Quoi de plus normal. L'affaire qui l'occupe aujourd'hui est exceptionnelle. Elle concerne la mort de Brigitte Didier, cette jeune fille de Tavannes dont le corps a été retrouvé mutilé de coups de couteau en janvier 1990 sous un pont d'autoroute près de Bienne (Le Temps des 8 et 9 janvier 2002). Durant onze ans, l'enquête de la police bernoise est restée infructueuse. Jusqu'au 20 décembre 2001 justement, date à laquelle deux individus ont été placés en détention préventive.
L'annonce de ces arrestations le 7 janvier dernier a provoqué un émoi considérable dans le Jura bernois. Celui-ci a pris une dimension supplémentaire lorsque la population a appris par voie de presse que l'un des prévenus était domicilié dans le vallon de Saint-Imier. Marc von Niederhäusern en est le défenseur. Un défenseur qui a décidé de surseoir à sa discrétion pour contrebalancer le portrait «peu reluisant» de son client incarcéré à Bienne. «Nous avons décidé de porter plainte contre un quotidien lémanique. J'ai signé le document aujourd'hui (vendredi, ndlr). Car ce qui a été écrit ne respecte en rien la présomption d'innocence que l'on est en droit d'attendre à ce stade de l'enquête.» Silence. «Il y a une évidente volonté de nuire… peut-être un règlement de compte par l'entremise d'un journal. Après cet article, où mon client est présenté comme un extrémiste de droite, exclu de plusieurs instances politiques, et un gestionnaire «magouilleur» – deux accusations fausses et nous le prouverons –, il ne peut apparaître que comme le suspect numéro 1. Sans compter que tous les autres médias ont relayé l'information. Un tel personnage est forcément coupable dans l'esprit des gens et peut-être de la justice.»

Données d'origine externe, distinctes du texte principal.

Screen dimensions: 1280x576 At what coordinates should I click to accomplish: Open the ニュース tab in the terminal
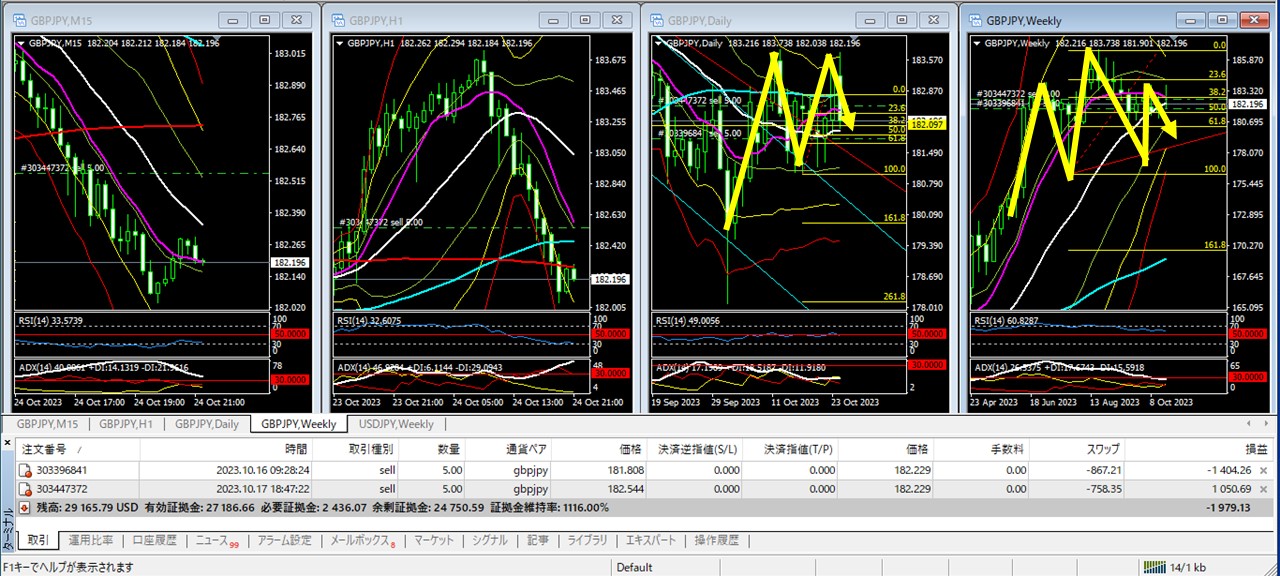coord(214,540)
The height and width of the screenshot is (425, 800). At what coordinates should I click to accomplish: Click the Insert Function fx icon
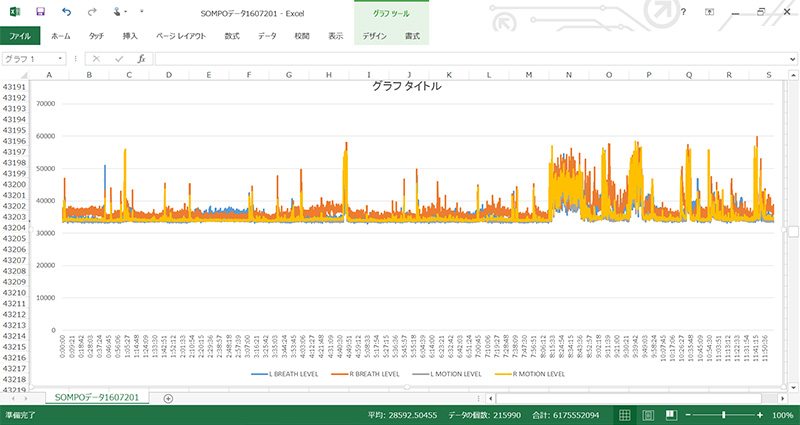coord(142,59)
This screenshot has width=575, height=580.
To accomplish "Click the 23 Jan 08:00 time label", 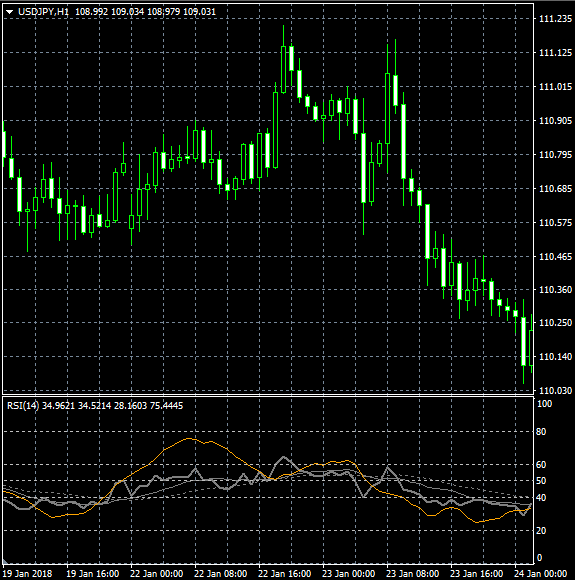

Pourtant, assure l'avocat chaux-de-fonnier, il n'en est rien. Lui-même en est «intimement persuadé.» Il connaît son client depuis plus de quatre ans. Sa voix vibre en se faisant le porte-parole du prévenu qui «clame son innocence» depuis sa cellule. «La situation est extrêmement pénible pour lui et ses proches. Il se demande quand ce cauchemar médiatique va se terminer. Pourtant, je vous l'assure: excepté ce battage, il reste serein.»
Sans entrer dans les détails de l'instruction «qui souffre déjà assez de cette situation», Marc von Niederhäusern essaie de calmer les rumeurs. Oui, son client a bien été arrêté après la comparaison de profils ADN (des traces de sperme prélevées sur la victime ont été analysées, ndlr). Mais «cela n'est pas une preuve en soi».
Reste que la détention préventive dure depuis trois semaines. N'est-ce pas un élément qui prouve que les charges se précisent? «Absolument pas, répond l'avocat. Il faut savoir qu'un juge d'instruction peut demander une incarcération préventive pour plusieurs raisons, dont l'une est de permettre le bon déroulement de l'enquête. C'est le cas ici. On veut éviter tout risque de collusion, éviter que des contacts ne polluent la réalité.» En liberté, un prévenu pourrait notamment se fabriquer un alibi.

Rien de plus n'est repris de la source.